The 1991 "X-Box"
Jim Hall writes "Back in college (1991), I wondered why no one had bothered to make a DOS-based game console.
One day, in the back of a notebook, I made some notes about how you might go about creating a DOS-based game console. (I even called it an "X-Box", but really the "X" was there because I didn't know what else to call it. Microsoft's current "XBox" console is completely different, and I don't claim any rights to the "X-Box" name.)
I've posted some scans of my notes, and a discussion about how you would create a DOS-based game console."
Actually, in this case it's more like: In Soviet Russia, your idea copies Microsoft!
In Soviet Rush, today's Tom Sawyer gets high on you.

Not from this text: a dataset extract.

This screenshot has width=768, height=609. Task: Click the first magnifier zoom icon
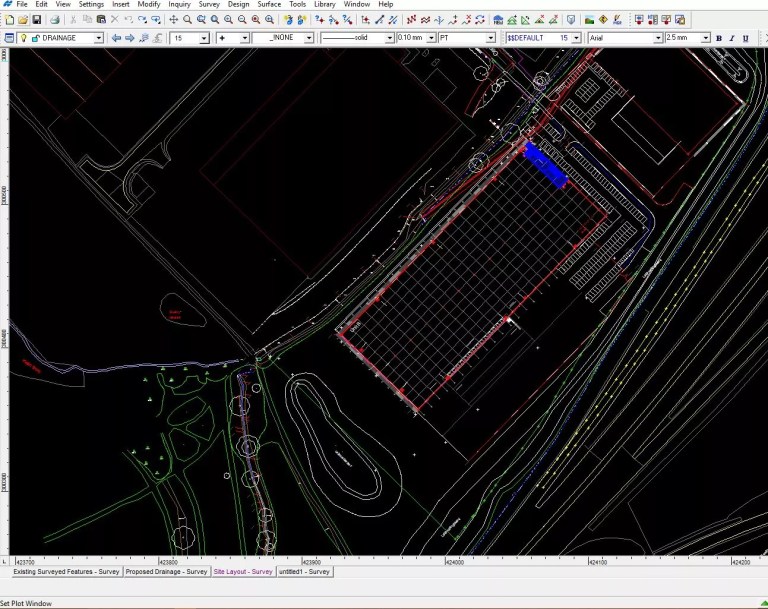(187, 19)
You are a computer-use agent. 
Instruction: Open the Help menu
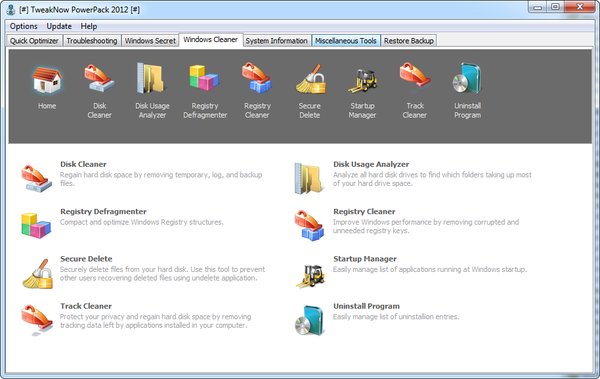tap(89, 26)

"Slashdot Reaches A New Low"
...
... oh, wait.
Okay, for the past few months, I've seen this posted many times over, possibly by the same people, and it got me wondering
theoretically, if we can keep lowering the bar, we'll eventually have discovered an area of human interaction that was previously unknown and unexplored, a sort of cess pool of geek afterthought. and isn't that a scientific and worthy cause in and of itself?
perhaps slashdot could keep a running counter on the front page, letting all the users know exactly how low things have gotten, with exhuberant cheers as we plummet below the levels of the Republican Party, past the sewers of the American Christian Right Taliban, through the sludge and detritus of slashdot
if my calculations are correct, we have achieved absolute zero, people. SLASHDOT CANNOT OFFICIALLY GO ANY LOWER!!!!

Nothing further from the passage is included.